Update and consolidation of feedback:

  • Everyone seemed to be impressed with the fit and finish.........that makes me smile I try to focus on that stuff as much as geometry.
  • Mixed reviews on handle size, I think that will always depend on hand size and preference on balance.
  • Most seemed to like the handle material choices...even the little pop of color.
  • Multiple mentions on the thinness of the blade. This was made with .040" stock...I believe I will be changing to .060" stock to improve balance, encourage confidence in the robustness of the blade.
  • Mixed reviews on the blade finish, it was sandblasted with a garnet media. I will probably change this to a satin belt finish as I do on most of my other knives.
  • Some liked the profile with the longer distinct emoto, and some wanted it shorter. I think for the 100mm size I will make the emoto slightly shorter and leave the same length for my longer pettys.
  • Some thought that at 100mm a slightly shorter heel would help the in hand feel as well. I am going to explore making it 25mm vs. the 28mm here, I believe along with shortening the emoto a touch it should create a better in hand feel for paring tasks.
  • A few thought that a 150mm version would be just the right size for a prep/protien knife...That is in the works.

Thank you again for everyone who participated in this pass around and all the great feedback. I truly appreciate you all taking the time to use it.

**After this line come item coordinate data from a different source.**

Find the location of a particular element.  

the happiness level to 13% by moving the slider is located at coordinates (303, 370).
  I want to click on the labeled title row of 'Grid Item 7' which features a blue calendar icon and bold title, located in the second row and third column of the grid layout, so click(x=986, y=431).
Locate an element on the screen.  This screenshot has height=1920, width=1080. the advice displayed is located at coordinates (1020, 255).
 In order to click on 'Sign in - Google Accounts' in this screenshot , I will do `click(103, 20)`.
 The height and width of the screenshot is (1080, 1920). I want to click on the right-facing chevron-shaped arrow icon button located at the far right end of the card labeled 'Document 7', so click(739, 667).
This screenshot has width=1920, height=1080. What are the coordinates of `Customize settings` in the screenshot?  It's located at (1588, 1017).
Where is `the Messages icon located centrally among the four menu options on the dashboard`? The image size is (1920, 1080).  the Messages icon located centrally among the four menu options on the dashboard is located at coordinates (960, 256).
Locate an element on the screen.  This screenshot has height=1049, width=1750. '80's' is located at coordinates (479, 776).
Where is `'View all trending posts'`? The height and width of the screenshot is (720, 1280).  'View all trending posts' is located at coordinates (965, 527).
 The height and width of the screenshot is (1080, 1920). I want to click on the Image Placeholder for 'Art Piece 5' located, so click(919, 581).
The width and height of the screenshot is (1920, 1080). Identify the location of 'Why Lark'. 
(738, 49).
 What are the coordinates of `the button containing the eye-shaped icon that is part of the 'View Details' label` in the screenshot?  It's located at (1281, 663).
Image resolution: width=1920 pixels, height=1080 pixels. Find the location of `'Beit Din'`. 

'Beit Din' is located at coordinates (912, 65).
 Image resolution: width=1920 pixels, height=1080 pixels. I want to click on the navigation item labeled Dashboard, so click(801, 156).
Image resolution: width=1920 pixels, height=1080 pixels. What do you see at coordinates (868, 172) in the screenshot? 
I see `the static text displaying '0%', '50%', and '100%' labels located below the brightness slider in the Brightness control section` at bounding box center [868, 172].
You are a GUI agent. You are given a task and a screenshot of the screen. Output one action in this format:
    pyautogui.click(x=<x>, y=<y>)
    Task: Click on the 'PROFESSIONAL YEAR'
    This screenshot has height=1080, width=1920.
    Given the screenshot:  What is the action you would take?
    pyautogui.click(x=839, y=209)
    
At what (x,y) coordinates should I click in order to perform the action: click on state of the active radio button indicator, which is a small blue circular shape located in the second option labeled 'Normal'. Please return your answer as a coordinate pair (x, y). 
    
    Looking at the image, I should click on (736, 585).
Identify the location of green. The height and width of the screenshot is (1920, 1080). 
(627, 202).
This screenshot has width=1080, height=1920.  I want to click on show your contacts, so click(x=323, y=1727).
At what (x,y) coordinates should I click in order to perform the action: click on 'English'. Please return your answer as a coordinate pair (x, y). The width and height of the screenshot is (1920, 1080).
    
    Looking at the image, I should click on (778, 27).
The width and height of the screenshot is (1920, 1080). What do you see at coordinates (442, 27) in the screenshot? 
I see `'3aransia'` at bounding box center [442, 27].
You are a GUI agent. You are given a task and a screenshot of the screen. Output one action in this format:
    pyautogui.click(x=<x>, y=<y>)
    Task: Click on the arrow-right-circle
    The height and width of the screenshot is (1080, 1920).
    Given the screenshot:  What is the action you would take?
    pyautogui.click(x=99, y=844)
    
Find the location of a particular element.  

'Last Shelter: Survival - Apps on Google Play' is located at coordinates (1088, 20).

I really liked the feedback from this one so I would love to do a second pass around with a different profile and will most likely open it up as a 2 part. Con. US and then Europe

So what would everyone like to see as my next pass around?
 
Last edited:
Thank you again for everyone who participated in this pass around and all the great feedback. I truly appreciate you all taking the time to use it.
This looks like the definitive win-win - you got useful feedback and everyone involved got to use a terrific knife.

As you say, handles are never going to be a one-size-fits-all thing. Also, they're the most interesting part of the knife, after all ;)

So what would everyone like to see as my next pass around?
Narrator: it soon became obvious that this question was utterly pointless and the knifemaker decided to just make the next test knife he had in mind
 
Whoo, I was the last person to have try this knife, but due to some unforeseen difficulties, I didn’t have a chance to sit down and write this review, so here it goes:

First impressions, it’s like a nice kitchen scalpel lol. Thin and tall blade, long and sender handle. Aesthetically, this knife is very pleasing to the eyes and the touch.

I used the knife for around a week in a pro kitchen setting. Unfortunately, due to the size, I didn’t reach for it as much as I wanted to, but still tried to use it as much as I could. I’m more used to using a 135-150mm for making delicate cuts with small veg or proteins. Not a fan of the handle, as it was really hard for me to use it with a steady pinch grip, so for the most part, I was legit holding it like a scalpel. I didn’t notice any heat treatment issues with the blade. It arrived sharp and left sharp, never did I think to myself that it needed a touch up on stones or the strop. Flew through shallots and radish really nicely. There was no friction, so that’s a plus as well. If the knife was a touch thicker, that would be a plus, as well, because I felt like I had to be extra careful while using it

The only downfall of this knife to me is the size, which is probably a personal issue, but the only 100mm petty I currently own is a Mazaki, which also sees limited use. Everything the 100mm petty can do, I would prefer to do it with a longer petty. I asked my coworkers to see if we shared the same opinion, and they did.

Overall, this is a great petty. Would I purchase this exact one? No. Would I ask Tim Rowland to make me a longer one? Absolutely.